Try it |
Set down every record exactly as it appears.

*** Opening Data provided ***

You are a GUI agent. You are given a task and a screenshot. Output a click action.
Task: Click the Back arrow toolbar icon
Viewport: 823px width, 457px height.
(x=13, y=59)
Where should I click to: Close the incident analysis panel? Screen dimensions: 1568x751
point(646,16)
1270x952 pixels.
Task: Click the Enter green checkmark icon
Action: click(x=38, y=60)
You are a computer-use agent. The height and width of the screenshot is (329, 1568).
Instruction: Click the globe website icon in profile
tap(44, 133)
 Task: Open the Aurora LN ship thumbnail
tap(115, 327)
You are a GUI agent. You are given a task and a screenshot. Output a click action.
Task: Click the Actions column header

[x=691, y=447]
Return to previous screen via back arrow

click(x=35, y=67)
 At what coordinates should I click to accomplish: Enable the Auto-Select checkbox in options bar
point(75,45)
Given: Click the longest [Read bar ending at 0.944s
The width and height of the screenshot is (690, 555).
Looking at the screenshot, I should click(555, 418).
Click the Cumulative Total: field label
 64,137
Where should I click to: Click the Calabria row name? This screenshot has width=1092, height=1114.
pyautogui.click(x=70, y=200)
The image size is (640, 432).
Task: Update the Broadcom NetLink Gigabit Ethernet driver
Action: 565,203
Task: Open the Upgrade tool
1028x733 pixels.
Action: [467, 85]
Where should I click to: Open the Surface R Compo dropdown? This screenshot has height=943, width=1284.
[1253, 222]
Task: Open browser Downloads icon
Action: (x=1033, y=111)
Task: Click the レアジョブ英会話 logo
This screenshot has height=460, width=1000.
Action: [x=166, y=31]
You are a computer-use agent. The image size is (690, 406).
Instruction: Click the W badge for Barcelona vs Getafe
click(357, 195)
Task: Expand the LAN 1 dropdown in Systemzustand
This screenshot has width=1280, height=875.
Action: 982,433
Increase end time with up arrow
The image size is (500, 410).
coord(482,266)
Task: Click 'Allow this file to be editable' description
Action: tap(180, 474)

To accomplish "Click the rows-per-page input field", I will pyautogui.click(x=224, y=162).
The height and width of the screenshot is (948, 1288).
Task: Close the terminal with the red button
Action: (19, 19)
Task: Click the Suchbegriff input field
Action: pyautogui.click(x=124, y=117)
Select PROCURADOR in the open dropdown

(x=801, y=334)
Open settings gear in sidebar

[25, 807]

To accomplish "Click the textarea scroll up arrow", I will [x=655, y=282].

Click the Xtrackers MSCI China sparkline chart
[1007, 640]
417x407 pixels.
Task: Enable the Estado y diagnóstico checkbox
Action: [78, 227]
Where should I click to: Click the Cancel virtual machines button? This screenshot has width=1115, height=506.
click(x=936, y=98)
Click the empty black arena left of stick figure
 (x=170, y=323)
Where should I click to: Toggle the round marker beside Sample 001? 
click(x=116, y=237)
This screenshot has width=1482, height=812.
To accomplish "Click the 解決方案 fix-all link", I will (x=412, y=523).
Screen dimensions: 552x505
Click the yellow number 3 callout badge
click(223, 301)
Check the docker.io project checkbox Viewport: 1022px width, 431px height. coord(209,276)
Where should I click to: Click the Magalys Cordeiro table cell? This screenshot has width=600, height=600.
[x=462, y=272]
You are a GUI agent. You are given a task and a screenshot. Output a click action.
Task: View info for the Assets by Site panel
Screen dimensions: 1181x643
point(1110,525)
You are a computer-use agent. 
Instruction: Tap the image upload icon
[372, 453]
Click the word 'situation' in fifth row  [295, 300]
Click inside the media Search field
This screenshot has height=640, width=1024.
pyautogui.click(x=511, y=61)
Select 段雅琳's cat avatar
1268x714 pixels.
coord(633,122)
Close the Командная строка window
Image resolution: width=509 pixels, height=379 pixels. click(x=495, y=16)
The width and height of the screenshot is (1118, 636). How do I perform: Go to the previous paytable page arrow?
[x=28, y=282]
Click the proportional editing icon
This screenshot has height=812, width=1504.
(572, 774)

*** Closing Data provided ***

Solution for this exercise |
You are a GUI agent. You are given a task and a screenshot. Output a click action.
Task: Click the Back arrow toolbar icon
Viewport: 823px width, 457px height.
(x=13, y=59)
Where should I click to: Close the incident analysis panel? Screen dimensions: 1568x751
point(646,16)
1270x952 pixels.
Task: Click the Enter green checkmark icon
Action: click(x=38, y=60)
You are a computer-use agent. The height and width of the screenshot is (329, 1568).
Instruction: Click the globe website icon in profile
tap(44, 133)
 Task: Open the Aurora LN ship thumbnail
tap(115, 327)
You are a GUI agent. You are given a task and a screenshot. Output a click action.
Task: Click the Actions column header

[x=691, y=447]
Return to previous screen via back arrow

click(x=35, y=67)
 At what coordinates should I click to accomplish: Enable the Auto-Select checkbox in options bar
point(75,45)
Given: Click the longest [Read bar ending at 0.944s
The width and height of the screenshot is (690, 555).
Looking at the screenshot, I should click(555, 418).
Click the Cumulative Total: field label
 64,137
Where should I click to: Click the Calabria row name? This screenshot has width=1092, height=1114.
pyautogui.click(x=70, y=200)
The image size is (640, 432).
Task: Update the Broadcom NetLink Gigabit Ethernet driver
Action: 565,203
Task: Open the Upgrade tool
1028x733 pixels.
Action: [467, 85]
Where should I click to: Open the Surface R Compo dropdown? This screenshot has height=943, width=1284.
[1253, 222]
Task: Open browser Downloads icon
Action: (x=1033, y=111)
Task: Click the レアジョブ英会話 logo
This screenshot has height=460, width=1000.
Action: [x=166, y=31]
You are a computer-use agent. The image size is (690, 406).
Instruction: Click the W badge for Barcelona vs Getafe
click(357, 195)
Task: Expand the LAN 1 dropdown in Systemzustand
This screenshot has width=1280, height=875.
Action: 982,433
Increase end time with up arrow
The image size is (500, 410).
coord(482,266)
Task: Click 'Allow this file to be editable' description
Action: tap(180, 474)

To accomplish "Click the rows-per-page input field", I will pyautogui.click(x=224, y=162).
The height and width of the screenshot is (948, 1288).
Task: Close the terminal with the red button
Action: (19, 19)
Task: Click the Suchbegriff input field
Action: pyautogui.click(x=124, y=117)
Select PROCURADOR in the open dropdown

(x=801, y=334)
Open settings gear in sidebar

[25, 807]

To accomplish "Click the textarea scroll up arrow", I will [x=655, y=282].

Click the Xtrackers MSCI China sparkline chart
[1007, 640]
417x407 pixels.
Task: Enable the Estado y diagnóstico checkbox
Action: [78, 227]
Where should I click to: Click the Cancel virtual machines button? This screenshot has width=1115, height=506.
click(x=936, y=98)
Click the empty black arena left of stick figure
 (x=170, y=323)
Where should I click to: Toggle the round marker beside Sample 001? 
click(x=116, y=237)
This screenshot has width=1482, height=812.
To accomplish "Click the 解決方案 fix-all link", I will (x=412, y=523).
Screen dimensions: 552x505
Click the yellow number 3 callout badge
click(223, 301)
Check the docker.io project checkbox Viewport: 1022px width, 431px height. coord(209,276)
Where should I click to: Click the Magalys Cordeiro table cell? This screenshot has width=600, height=600.
[x=462, y=272]
You are a GUI agent. You are given a task and a screenshot. Output a click action.
Task: View info for the Assets by Site panel
Screen dimensions: 1181x643
point(1110,525)
You are a computer-use agent. 
Instruction: Tap the image upload icon
[372, 453]
Click the word 'situation' in fifth row  [295, 300]
Click inside the media Search field
This screenshot has height=640, width=1024.
pyautogui.click(x=511, y=61)
Select 段雅琳's cat avatar
1268x714 pixels.
coord(633,122)
Close the Командная строка window
Image resolution: width=509 pixels, height=379 pixels. click(x=495, y=16)
The width and height of the screenshot is (1118, 636). How do I perform: Go to the previous paytable page arrow?
[x=28, y=282]
Click the proportional editing icon
This screenshot has height=812, width=1504.
(572, 774)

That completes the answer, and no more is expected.